[Opening ENTRIES SHOWN section]
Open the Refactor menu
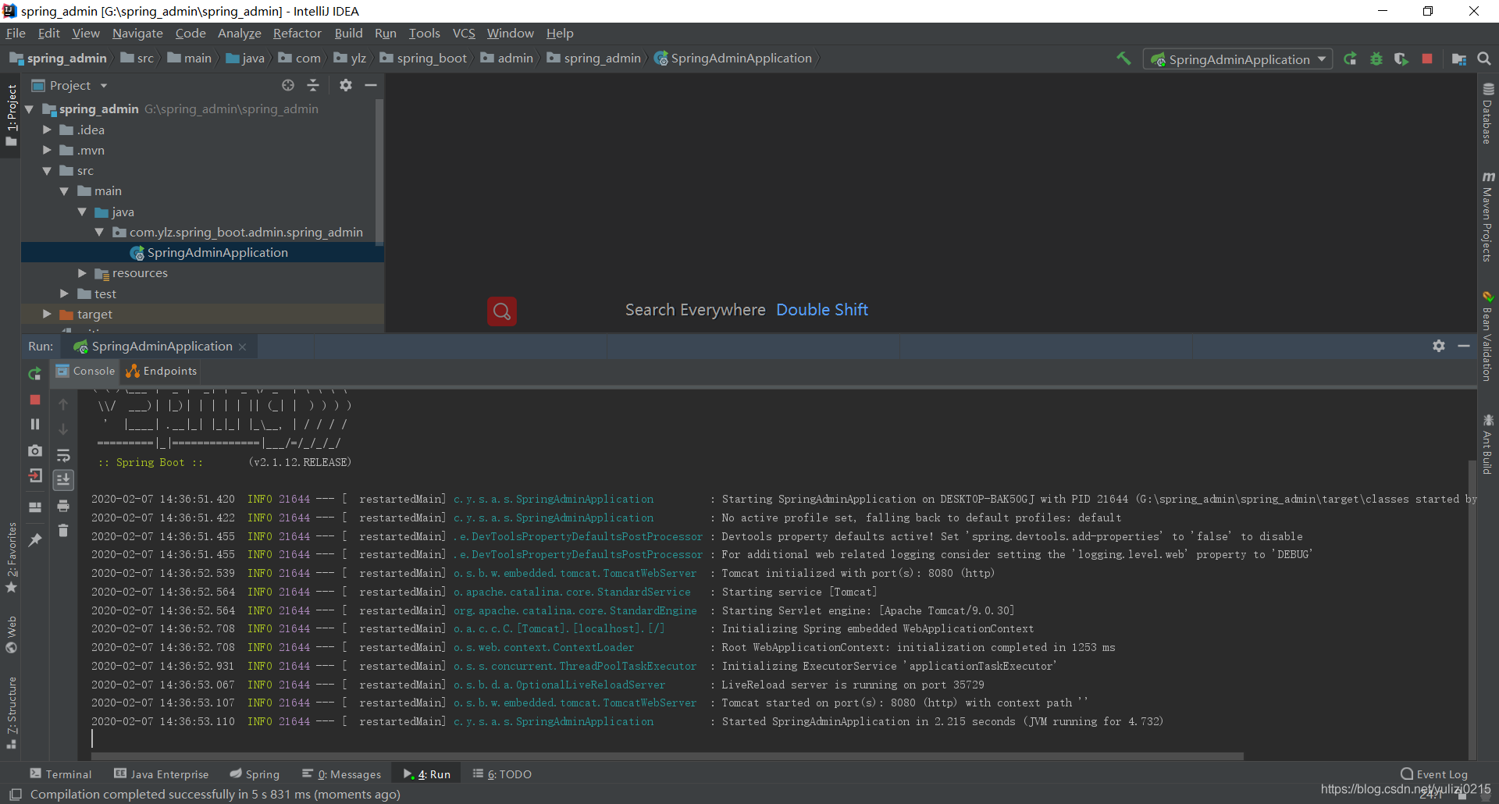click(297, 34)
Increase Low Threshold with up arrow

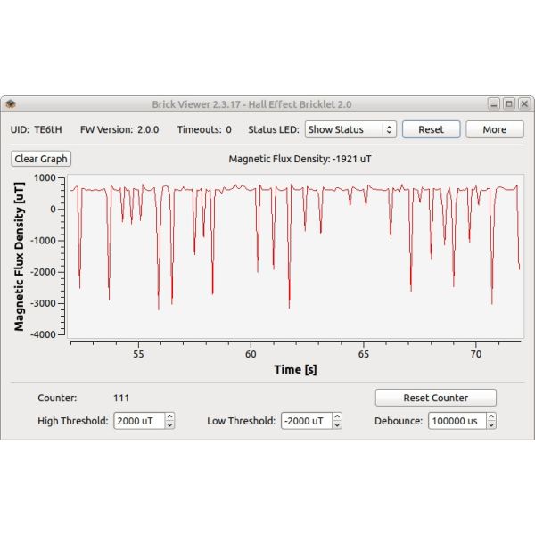click(337, 416)
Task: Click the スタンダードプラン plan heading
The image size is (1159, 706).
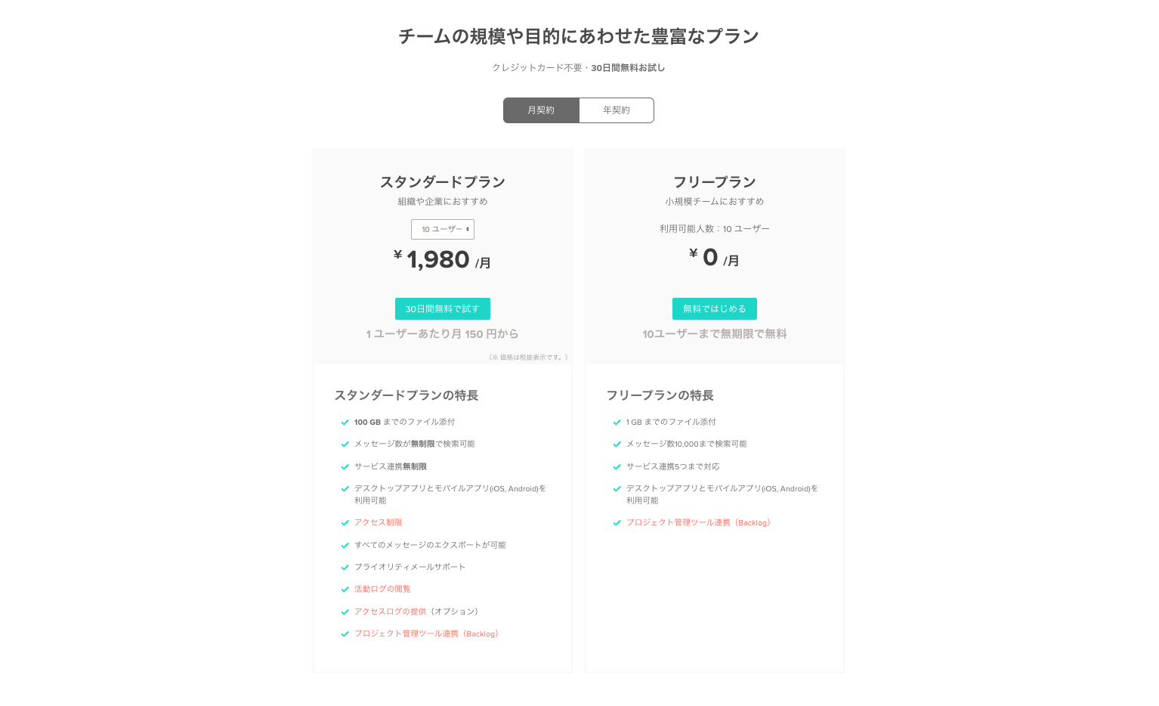Action: (x=442, y=182)
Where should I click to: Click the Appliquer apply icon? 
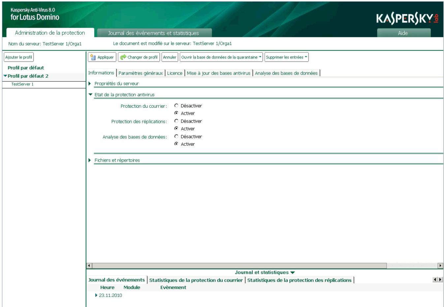(x=93, y=57)
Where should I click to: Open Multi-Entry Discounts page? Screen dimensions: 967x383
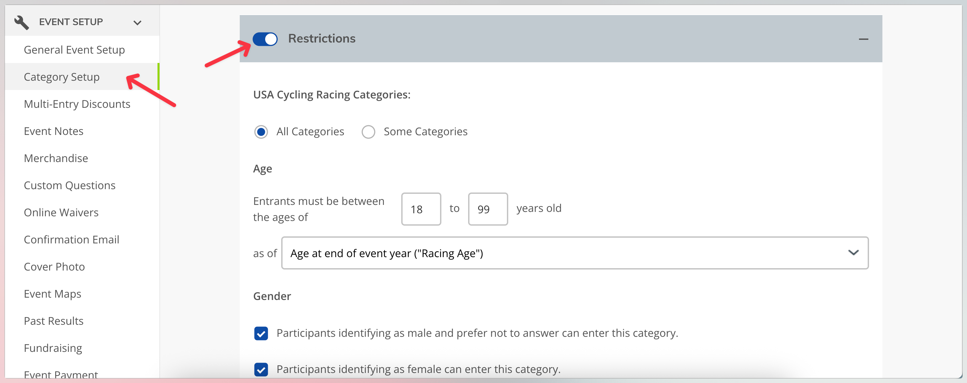[x=77, y=104]
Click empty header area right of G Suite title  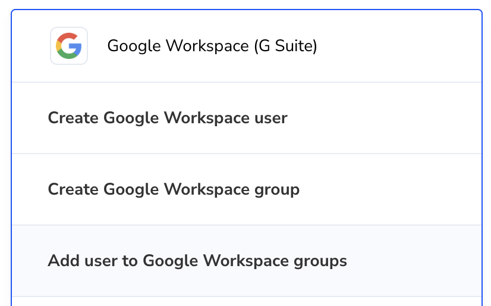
[Closing ENTRIES SHOWN section]
**WHAT IS BEING ASKED**
Go through the lines above and write each one out verbatim, skipping the pictures.

**ANSWER BOX**
Open the Refactor menu
click(297, 34)
Increase Low Threshold with up arrow

click(337, 416)
Task: Click the スタンダードプラン plan heading
The image size is (1159, 706).
Action: (x=442, y=182)
Where should I click to: Click the Appliquer apply icon? 
(x=93, y=57)
Where should I click to: Open Multi-Entry Discounts page? Screen dimensions: 967x383
[x=77, y=104]
Click empty header area right of G Suite title  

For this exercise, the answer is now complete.